Le jeudi 7 octobre 2004.

Ça y est, la cloche de la rentrée a sonné…

Et avec elle retentit toujours la même rengaine, qui nous cloue au sol, nous prend à la gorge et nous serre le bide : métro, boulot et puis après t’as pas trop le choix, au dodo. En rangs serrés, pour ceux qu’on pu trouver une place, nous y retournons sans trop nous demander comment nous pourrions faire pour y échapper, pour faire autrement. Pour ne plus subir tout ce qui nous éreinte, tout ce qui nous esquinte et nous empêche de vivre : la pollution, la répression, la réaction, la négation… J’en passe, et des pires.
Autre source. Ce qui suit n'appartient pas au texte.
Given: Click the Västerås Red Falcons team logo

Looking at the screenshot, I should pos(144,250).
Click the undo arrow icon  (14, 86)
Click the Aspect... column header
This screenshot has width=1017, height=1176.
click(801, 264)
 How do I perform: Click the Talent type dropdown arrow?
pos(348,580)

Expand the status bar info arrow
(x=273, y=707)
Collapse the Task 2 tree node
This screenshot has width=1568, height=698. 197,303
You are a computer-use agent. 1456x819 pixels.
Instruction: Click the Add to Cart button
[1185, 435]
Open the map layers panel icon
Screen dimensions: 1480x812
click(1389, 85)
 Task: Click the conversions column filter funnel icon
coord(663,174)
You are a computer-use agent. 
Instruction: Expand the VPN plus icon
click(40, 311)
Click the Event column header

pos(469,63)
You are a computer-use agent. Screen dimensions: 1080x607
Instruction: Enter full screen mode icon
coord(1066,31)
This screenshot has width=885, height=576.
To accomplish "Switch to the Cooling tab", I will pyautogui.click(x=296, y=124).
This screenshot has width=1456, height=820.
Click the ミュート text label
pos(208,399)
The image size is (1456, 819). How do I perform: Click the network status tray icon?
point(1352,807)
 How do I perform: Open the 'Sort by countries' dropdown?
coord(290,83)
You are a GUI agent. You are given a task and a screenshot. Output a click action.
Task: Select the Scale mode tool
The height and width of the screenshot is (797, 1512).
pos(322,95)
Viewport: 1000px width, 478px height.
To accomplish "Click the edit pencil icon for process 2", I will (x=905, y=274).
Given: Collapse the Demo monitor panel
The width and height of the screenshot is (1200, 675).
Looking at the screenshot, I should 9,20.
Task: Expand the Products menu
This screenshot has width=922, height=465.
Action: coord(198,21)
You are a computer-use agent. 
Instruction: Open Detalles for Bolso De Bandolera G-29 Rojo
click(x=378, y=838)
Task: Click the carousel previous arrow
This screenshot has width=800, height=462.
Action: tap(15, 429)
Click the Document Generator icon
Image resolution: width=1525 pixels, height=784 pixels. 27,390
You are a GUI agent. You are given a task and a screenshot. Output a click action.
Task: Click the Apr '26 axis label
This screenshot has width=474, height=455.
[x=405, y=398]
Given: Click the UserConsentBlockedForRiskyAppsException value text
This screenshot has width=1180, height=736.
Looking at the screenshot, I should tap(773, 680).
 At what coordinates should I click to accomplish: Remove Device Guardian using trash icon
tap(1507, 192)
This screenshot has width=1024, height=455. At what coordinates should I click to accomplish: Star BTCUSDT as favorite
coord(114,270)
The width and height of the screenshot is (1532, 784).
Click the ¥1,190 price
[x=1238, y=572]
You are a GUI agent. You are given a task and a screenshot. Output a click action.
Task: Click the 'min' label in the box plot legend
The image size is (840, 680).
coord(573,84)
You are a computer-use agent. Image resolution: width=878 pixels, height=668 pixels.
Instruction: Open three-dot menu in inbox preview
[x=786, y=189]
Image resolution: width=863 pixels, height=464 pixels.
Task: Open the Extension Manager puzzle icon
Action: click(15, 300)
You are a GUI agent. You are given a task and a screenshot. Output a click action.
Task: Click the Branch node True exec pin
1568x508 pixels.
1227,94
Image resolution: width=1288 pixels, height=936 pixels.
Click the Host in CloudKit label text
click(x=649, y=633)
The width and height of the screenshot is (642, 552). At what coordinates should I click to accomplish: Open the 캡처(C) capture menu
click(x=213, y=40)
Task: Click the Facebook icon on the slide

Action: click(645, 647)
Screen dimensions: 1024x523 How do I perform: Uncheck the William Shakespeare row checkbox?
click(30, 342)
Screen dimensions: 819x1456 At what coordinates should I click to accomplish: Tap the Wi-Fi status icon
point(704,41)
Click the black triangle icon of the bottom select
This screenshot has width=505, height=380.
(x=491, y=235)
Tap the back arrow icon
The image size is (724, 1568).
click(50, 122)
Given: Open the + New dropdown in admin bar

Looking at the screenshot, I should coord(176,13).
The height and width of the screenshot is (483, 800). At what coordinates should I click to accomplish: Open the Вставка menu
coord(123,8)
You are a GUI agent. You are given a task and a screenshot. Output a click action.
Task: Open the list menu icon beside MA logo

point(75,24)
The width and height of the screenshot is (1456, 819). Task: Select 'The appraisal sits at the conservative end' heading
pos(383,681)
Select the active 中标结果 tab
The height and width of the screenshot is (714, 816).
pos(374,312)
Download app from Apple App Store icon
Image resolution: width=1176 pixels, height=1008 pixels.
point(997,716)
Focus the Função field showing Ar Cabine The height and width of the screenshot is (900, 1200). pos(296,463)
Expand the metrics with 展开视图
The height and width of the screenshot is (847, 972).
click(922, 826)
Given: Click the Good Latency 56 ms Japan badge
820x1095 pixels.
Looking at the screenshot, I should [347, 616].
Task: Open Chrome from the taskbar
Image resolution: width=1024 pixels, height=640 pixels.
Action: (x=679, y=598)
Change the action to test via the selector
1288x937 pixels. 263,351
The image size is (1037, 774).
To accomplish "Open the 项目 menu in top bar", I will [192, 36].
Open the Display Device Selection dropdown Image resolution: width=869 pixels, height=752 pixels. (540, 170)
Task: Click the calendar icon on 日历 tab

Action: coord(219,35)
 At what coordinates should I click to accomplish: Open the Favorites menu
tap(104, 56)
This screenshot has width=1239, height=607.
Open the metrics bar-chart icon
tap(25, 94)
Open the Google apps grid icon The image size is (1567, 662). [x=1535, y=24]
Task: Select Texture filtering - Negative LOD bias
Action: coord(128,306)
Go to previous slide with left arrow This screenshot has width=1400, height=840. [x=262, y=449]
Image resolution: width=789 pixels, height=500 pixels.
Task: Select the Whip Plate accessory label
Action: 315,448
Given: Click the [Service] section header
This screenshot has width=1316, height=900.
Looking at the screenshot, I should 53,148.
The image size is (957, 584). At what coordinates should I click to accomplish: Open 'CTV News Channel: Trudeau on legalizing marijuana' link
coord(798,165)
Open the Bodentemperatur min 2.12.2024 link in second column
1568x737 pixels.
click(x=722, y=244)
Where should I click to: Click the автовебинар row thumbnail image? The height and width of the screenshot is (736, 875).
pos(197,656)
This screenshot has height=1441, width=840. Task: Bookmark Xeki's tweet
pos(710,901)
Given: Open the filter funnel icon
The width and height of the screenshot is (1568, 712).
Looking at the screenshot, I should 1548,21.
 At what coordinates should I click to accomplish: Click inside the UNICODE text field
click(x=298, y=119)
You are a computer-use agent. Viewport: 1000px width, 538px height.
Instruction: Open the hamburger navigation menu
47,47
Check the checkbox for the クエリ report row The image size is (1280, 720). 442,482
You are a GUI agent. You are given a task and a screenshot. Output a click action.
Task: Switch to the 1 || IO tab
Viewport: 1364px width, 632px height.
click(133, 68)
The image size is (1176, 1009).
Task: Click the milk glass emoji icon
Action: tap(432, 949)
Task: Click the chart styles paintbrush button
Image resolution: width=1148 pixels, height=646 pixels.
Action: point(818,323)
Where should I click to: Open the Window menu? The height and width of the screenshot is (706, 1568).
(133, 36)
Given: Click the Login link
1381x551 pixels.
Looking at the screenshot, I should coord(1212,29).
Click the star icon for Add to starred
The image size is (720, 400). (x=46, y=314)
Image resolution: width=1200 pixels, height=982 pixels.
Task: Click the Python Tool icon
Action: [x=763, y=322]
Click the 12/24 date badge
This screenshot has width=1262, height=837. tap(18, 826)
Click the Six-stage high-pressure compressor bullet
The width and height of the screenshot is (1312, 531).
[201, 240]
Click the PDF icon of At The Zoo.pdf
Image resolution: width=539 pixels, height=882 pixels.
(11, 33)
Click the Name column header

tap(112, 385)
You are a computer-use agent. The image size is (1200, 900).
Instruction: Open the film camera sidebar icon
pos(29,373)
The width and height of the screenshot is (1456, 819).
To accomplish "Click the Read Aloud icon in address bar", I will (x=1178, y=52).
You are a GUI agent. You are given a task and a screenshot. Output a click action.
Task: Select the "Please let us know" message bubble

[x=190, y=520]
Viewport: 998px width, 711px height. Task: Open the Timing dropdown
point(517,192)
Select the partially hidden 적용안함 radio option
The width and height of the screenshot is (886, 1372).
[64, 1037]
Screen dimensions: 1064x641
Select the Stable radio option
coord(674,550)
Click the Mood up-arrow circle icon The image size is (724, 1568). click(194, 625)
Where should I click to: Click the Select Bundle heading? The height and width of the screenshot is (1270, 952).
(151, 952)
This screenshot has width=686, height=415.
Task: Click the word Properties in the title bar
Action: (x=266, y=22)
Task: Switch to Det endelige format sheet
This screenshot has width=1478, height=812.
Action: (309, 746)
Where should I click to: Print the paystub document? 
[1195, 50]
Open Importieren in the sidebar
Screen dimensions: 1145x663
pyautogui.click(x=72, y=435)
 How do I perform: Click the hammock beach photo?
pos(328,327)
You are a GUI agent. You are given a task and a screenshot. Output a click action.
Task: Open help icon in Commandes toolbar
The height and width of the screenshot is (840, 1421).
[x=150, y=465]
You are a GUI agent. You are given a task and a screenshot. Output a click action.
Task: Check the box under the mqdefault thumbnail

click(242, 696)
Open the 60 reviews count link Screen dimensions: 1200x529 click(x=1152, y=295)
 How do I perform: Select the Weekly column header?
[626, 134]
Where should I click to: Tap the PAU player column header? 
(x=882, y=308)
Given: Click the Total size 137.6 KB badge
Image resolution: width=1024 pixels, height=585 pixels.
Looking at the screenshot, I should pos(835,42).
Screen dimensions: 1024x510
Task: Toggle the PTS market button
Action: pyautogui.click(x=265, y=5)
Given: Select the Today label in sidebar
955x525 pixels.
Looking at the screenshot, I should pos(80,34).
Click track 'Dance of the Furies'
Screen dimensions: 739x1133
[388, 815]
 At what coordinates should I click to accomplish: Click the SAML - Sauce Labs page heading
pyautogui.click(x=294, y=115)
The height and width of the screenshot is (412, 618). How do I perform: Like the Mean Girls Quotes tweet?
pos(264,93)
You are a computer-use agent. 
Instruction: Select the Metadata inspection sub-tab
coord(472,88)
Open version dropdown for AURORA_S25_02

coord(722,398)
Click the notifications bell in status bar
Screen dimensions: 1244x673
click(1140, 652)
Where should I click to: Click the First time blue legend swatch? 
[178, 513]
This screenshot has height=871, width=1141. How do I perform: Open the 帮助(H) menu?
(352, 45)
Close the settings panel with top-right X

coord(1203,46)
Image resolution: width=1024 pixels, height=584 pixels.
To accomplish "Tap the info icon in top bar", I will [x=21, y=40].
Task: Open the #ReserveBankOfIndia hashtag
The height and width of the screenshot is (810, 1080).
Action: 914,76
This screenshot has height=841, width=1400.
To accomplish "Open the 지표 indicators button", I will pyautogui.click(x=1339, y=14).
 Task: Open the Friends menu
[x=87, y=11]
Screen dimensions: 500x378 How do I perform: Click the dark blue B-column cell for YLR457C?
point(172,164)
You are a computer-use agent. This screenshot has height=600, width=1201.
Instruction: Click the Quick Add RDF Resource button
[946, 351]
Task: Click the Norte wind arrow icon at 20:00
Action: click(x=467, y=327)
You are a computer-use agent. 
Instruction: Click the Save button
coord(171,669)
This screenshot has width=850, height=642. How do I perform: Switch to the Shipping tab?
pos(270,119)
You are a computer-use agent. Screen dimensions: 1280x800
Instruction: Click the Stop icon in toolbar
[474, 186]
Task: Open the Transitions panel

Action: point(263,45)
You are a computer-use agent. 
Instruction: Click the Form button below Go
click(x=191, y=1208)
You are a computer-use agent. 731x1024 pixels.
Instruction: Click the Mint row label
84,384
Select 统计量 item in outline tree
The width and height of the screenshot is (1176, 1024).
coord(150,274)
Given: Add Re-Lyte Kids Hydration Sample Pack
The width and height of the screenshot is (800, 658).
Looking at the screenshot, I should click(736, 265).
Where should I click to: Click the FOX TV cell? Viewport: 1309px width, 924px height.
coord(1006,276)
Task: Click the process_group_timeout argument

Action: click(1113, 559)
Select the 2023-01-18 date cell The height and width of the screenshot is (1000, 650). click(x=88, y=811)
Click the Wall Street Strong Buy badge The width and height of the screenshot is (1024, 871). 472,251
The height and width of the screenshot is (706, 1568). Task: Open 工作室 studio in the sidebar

On a comme l’impression, dans ces moments-là, que l’habitude est, comme le dit le proverbe, une seconde nature et qu’il n’y a pas grand chose à y faire. L’imaginaire, individuel ou collectif, est comme passé au rouleau compresseur, complètement ratatiné, hors d’usage. C’est comme ça, et puis voilà, et puis voilà… t’as un boulot c’est déjà ça, si t’étais là ou si t’étais là-bas ce serait encore pire pour toi. Alors hein ! Te plains pas !

Pourtant le pire et tout ce qu’on nous martèle jusqu’à en mourir n’est pas notre seule ligne de mire. Nous avons le droit aussi, il faut le prendre, d’imaginer le meilleur. Plutôt que de se laisser écrabouiller par nos peurs et par un cynisme ambiant, dont nous sortirons à coup sûr perdants, à nous de nous prendre en main et de nous opposer ensemble à une fatalité qu’on essaie de nous imposer.

Le capitalisme n’est pas une donnée immuable avec laquelle on ne pourrait que composer. D’autres chansons sont à créer et certains vieux airs n’attendent que d’être remis au goût du jour. L’utopie n’est pas un délire d’extrémistes en mal de sensations, mais bien plus ce que nous n’avons pas encore réalisé, ce que nous avons oublié ou encore ce que certains, ceux qui s’engraissent sur notre misère, tentent de nous cacher.

Faire la grève, réclamer l’accès gratuit aux transports en commun ou à tous les services publics, détruire des champs d’OGM, s’opposer à l’arsenal répressif qui gangrène notre société… ne sont pas des passe-temps de petits privilégiés qui ont du temps à perdre. Mais ce sont bien des luttes qu’il faut développer afin de reconquérir un peu de notre dignité et de pouvoir imager un monde différent.

Comme le dit Catherine Baker, la seule lutte profondément utile à mener, ce n’est pas contre l’autorité, mais contre la soumission. Là seulement, le pouvoir, quel qu’il soit est perdant.